Why didn’t Lynch or Yates give him an order?

According to the Washington Post, they balked due to the “institutional power of the FBI director, Comey’s personality and the political realities they were facing.” Basically, they feared the appearances and political consequences of ordering him not to inform Congress.

Did Comey break the law?

I doubt it.

Richard Painter, a professor at the University of Minnesota Law School who was chief White House ethics lawyer under George W. Bush’s, has argued in the New York Times that Comey has also violated the Hatch Act. That law forbids federal officials from, among other things, using their official positions to influence elections. Painter has actually filed a complaint against Comey with the U.S. Office of Special Counsel, which enforces that law. (Violations of the Hatch Act carry potential administrative sanctions, including dismissal.) Painter says you can violate the Hatch Act if your actions influence an election, even if that’s not the intent or goal of your action.

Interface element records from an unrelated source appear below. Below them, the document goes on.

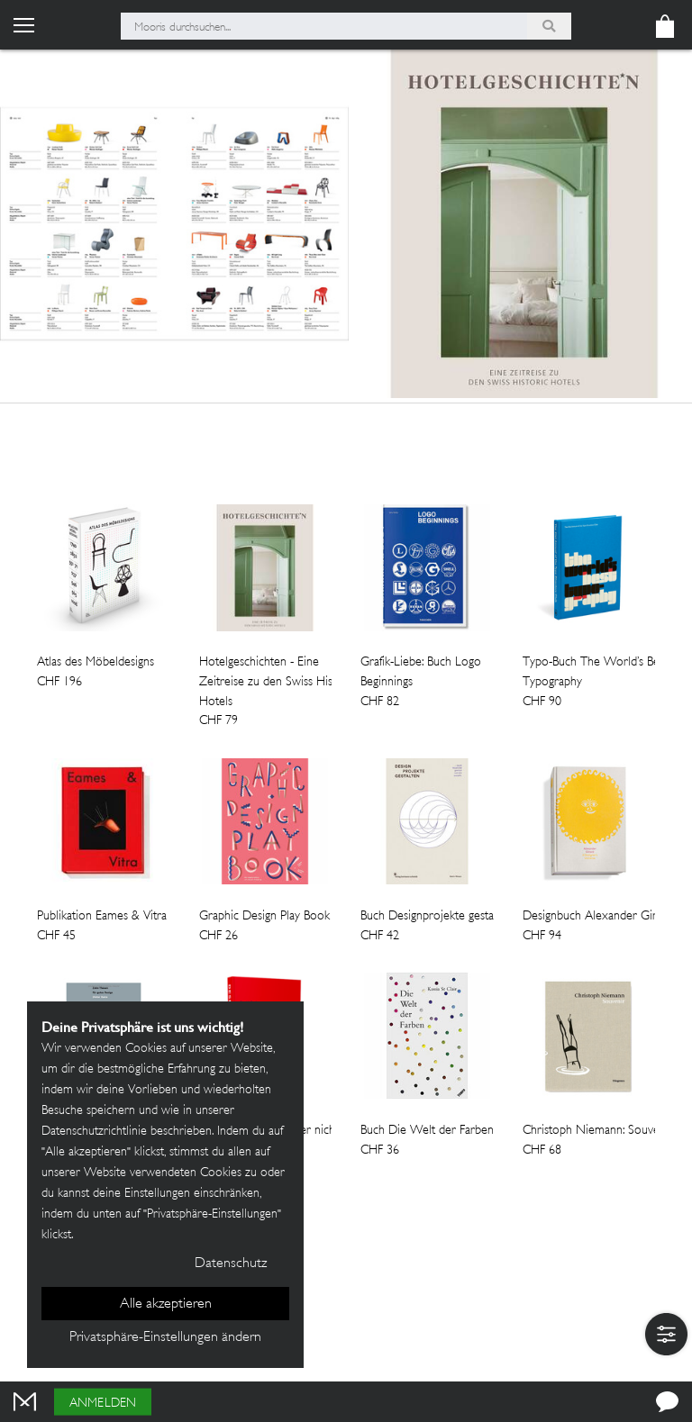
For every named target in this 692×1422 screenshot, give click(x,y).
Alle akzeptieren (166, 1304)
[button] (666, 1334)
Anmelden (102, 1403)
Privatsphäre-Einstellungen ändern (165, 1338)
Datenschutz (231, 1264)
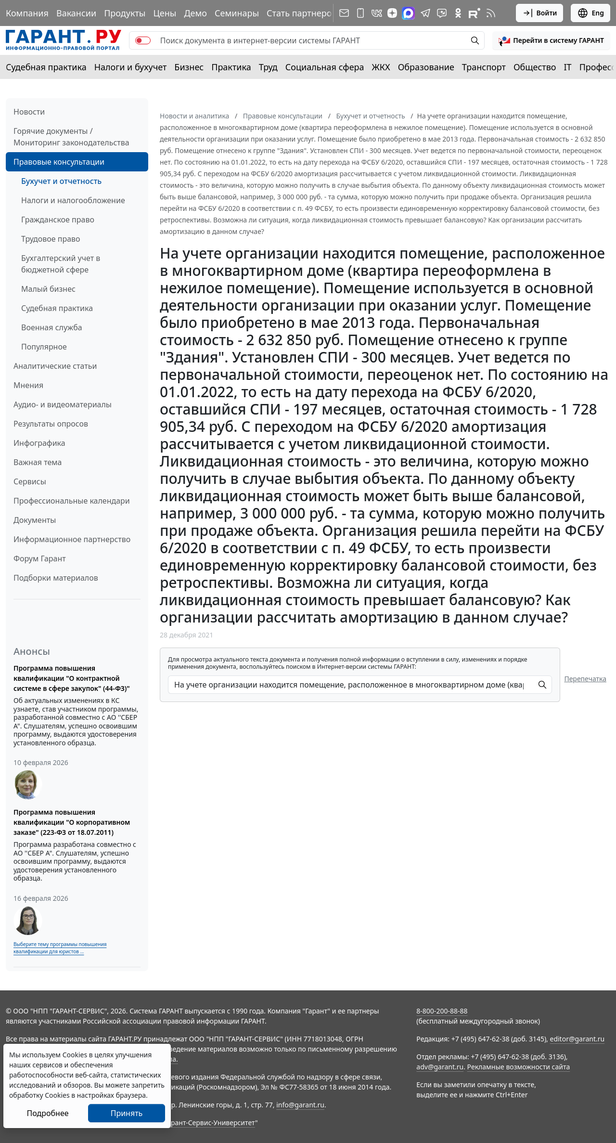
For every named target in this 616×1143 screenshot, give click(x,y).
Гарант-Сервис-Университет (209, 1122)
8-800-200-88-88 (441, 1010)
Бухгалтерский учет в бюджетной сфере (60, 264)
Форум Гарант (39, 558)
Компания (27, 13)
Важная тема (37, 462)
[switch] (143, 40)
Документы (34, 520)
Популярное (44, 346)
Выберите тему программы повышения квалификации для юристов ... (59, 948)
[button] (551, 40)
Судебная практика (46, 67)
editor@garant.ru (577, 1038)
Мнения (28, 385)
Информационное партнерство (71, 539)
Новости (29, 111)
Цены (164, 13)
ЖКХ (381, 67)
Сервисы (29, 481)
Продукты (124, 13)
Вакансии (76, 13)
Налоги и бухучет (130, 67)
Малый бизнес (48, 289)
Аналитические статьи (55, 366)
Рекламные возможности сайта (518, 1066)
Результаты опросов (50, 423)
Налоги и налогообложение (73, 200)
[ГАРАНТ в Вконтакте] (377, 13)
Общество (534, 67)
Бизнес (189, 67)
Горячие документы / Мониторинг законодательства (71, 137)
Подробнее (47, 1113)
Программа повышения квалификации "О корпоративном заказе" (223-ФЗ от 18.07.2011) (71, 822)
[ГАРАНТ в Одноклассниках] (458, 13)
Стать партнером (302, 13)
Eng (590, 13)
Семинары (237, 13)
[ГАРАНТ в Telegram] (425, 13)
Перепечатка (585, 678)
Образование (426, 67)
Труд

Painter’s more qualified than I’ll ever be. Still, I don’t buy it. I can’t believe that by trying to keep his promise to Congress—even if it was a dumb promise and one he never should have made—Comey inadvertently violated the law.

Can Comey be fired?

Yes. FBI directors are appointed by the president to serve 10-year terms, but the president can fire them. (FBI director William Sessions was fired in 1983.)

So far, President Barack Obama has refused even to criticize Comey, however. Perhaps he has not wanted to enter this political mine field, but perhaps he simply still regards Comey as, when all is said and done, a man of integrity who, at worst, made a bad decision in a difficult spot.

After the election, on the other hand, he or a different president might have a different perspective.